Given entries Block Start

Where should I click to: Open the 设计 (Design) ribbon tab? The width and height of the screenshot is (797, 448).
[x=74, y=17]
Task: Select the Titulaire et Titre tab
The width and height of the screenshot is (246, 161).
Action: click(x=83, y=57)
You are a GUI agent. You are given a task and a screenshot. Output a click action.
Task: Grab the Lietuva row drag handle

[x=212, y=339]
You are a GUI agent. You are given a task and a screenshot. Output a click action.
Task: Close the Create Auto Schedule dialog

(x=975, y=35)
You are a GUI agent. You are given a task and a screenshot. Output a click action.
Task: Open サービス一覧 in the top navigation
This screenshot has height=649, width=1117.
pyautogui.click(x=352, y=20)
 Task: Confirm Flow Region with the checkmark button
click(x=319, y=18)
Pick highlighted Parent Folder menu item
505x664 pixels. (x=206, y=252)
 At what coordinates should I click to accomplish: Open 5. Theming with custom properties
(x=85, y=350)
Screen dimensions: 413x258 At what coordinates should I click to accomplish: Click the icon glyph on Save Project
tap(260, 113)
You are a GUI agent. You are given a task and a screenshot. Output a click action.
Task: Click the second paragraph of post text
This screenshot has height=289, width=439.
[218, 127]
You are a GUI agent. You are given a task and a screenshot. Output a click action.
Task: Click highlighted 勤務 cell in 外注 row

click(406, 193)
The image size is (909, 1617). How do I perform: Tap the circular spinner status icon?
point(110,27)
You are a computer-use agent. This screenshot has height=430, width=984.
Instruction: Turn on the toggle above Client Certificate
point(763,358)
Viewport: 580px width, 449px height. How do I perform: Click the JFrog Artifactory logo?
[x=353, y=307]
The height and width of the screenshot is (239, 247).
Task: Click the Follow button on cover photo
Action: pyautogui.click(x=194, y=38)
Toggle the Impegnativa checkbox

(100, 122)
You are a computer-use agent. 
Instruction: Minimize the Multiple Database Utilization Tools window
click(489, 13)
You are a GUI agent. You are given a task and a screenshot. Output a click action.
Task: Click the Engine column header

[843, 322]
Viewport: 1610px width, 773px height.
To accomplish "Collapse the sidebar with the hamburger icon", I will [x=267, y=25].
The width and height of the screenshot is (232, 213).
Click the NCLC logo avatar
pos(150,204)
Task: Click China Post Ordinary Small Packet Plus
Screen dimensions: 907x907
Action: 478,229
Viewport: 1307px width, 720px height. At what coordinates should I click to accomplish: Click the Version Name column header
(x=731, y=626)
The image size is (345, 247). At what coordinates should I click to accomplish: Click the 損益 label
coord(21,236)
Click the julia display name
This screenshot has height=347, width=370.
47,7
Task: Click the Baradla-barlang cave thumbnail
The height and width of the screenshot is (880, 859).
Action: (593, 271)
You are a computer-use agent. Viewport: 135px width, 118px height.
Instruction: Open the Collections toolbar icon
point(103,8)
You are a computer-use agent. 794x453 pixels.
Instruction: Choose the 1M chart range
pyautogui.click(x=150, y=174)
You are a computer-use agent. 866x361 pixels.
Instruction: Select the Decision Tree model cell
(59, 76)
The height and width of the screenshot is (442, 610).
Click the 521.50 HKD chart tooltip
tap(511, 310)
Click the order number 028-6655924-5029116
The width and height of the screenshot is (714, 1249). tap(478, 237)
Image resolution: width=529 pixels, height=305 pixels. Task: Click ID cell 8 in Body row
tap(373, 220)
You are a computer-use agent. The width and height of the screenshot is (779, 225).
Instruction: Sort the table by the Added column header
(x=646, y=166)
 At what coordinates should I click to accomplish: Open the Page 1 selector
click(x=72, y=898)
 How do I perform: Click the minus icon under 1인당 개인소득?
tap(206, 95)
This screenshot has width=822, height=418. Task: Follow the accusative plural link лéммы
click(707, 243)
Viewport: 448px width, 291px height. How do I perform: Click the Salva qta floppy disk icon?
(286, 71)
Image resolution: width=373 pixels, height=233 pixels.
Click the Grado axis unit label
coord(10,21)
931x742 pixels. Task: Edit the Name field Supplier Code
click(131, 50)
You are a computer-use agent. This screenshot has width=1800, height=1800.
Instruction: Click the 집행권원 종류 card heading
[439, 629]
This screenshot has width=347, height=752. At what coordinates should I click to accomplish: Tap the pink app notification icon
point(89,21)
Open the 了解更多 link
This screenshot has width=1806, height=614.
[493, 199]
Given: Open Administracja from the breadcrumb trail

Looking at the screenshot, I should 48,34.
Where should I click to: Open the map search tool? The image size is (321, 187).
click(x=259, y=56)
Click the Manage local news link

Given entries Block End

→ **What needs to be done**: Your response must repeat the entries above exactly, in full.

→ **Answer box**:
Where should I click to: Open the 设计 (Design) ribbon tab? The width and height of the screenshot is (797, 448).
[x=74, y=17]
Task: Select the Titulaire et Titre tab
The width and height of the screenshot is (246, 161).
Action: click(x=83, y=57)
You are a GUI agent. You are given a task and a screenshot. Output a click action.
Task: Grab the Lietuva row drag handle

[x=212, y=339]
You are a GUI agent. You are given a task and a screenshot. Output a click action.
Task: Close the Create Auto Schedule dialog

(x=975, y=35)
You are a GUI agent. You are given a task and a screenshot. Output a click action.
Task: Open サービス一覧 in the top navigation
This screenshot has height=649, width=1117.
pyautogui.click(x=352, y=20)
 Task: Confirm Flow Region with the checkmark button
click(x=319, y=18)
Pick highlighted Parent Folder menu item
505x664 pixels. (x=206, y=252)
 At what coordinates should I click to accomplish: Open 5. Theming with custom properties
(x=85, y=350)
Screen dimensions: 413x258 At what coordinates should I click to accomplish: Click the icon glyph on Save Project
tap(260, 113)
You are a GUI agent. You are given a task and a screenshot. Output a click action.
Task: Click the second paragraph of post text
This screenshot has height=289, width=439.
[218, 127]
You are a GUI agent. You are given a task and a screenshot. Output a click action.
Task: Click highlighted 勤務 cell in 外注 row

click(406, 193)
The image size is (909, 1617). How do I perform: Tap the circular spinner status icon?
point(110,27)
You are a computer-use agent. This screenshot has height=430, width=984.
Instruction: Turn on the toggle above Client Certificate
point(763,358)
Viewport: 580px width, 449px height. How do I perform: Click the JFrog Artifactory logo?
[x=353, y=307]
The height and width of the screenshot is (239, 247).
Task: Click the Follow button on cover photo
Action: pyautogui.click(x=194, y=38)
Toggle the Impegnativa checkbox

(100, 122)
You are a computer-use agent. 
Instruction: Minimize the Multiple Database Utilization Tools window
click(489, 13)
You are a GUI agent. You are given a task and a screenshot. Output a click action.
Task: Click the Engine column header

[843, 322]
Viewport: 1610px width, 773px height.
To accomplish "Collapse the sidebar with the hamburger icon", I will [x=267, y=25].
The width and height of the screenshot is (232, 213).
Click the NCLC logo avatar
pos(150,204)
Task: Click China Post Ordinary Small Packet Plus
Screen dimensions: 907x907
Action: 478,229
Viewport: 1307px width, 720px height. At what coordinates should I click to accomplish: Click the Version Name column header
(x=731, y=626)
The image size is (345, 247). At what coordinates should I click to accomplish: Click the 損益 label
coord(21,236)
Click the julia display name
This screenshot has height=347, width=370.
47,7
Task: Click the Baradla-barlang cave thumbnail
The height and width of the screenshot is (880, 859).
Action: (593, 271)
You are a computer-use agent. Viewport: 135px width, 118px height.
Instruction: Open the Collections toolbar icon
point(103,8)
You are a computer-use agent. 794x453 pixels.
Instruction: Choose the 1M chart range
pyautogui.click(x=150, y=174)
You are a computer-use agent. 866x361 pixels.
Instruction: Select the Decision Tree model cell
(59, 76)
The height and width of the screenshot is (442, 610).
Click the 521.50 HKD chart tooltip
tap(511, 310)
Click the order number 028-6655924-5029116
The width and height of the screenshot is (714, 1249). tap(478, 237)
Image resolution: width=529 pixels, height=305 pixels. Task: Click ID cell 8 in Body row
tap(373, 220)
You are a computer-use agent. The width and height of the screenshot is (779, 225).
Instruction: Sort the table by the Added column header
(x=646, y=166)
 At what coordinates should I click to accomplish: Open the Page 1 selector
click(x=72, y=898)
 How do I perform: Click the minus icon under 1인당 개인소득?
tap(206, 95)
This screenshot has width=822, height=418. Task: Follow the accusative plural link лéммы
click(707, 243)
Viewport: 448px width, 291px height. How do I perform: Click the Salva qta floppy disk icon?
(286, 71)
Image resolution: width=373 pixels, height=233 pixels.
Click the Grado axis unit label
coord(10,21)
931x742 pixels. Task: Edit the Name field Supplier Code
click(131, 50)
You are a computer-use agent. This screenshot has width=1800, height=1800.
Instruction: Click the 집행권원 종류 card heading
[439, 629]
This screenshot has width=347, height=752. At what coordinates should I click to accomplish: Tap the pink app notification icon
point(89,21)
Open the 了解更多 link
This screenshot has width=1806, height=614.
[493, 199]
Given: Open Administracja from the breadcrumb trail

Looking at the screenshot, I should 48,34.
Where should I click to: Open the map search tool? The image size is (321, 187).
click(x=259, y=56)
Click the Manage local news link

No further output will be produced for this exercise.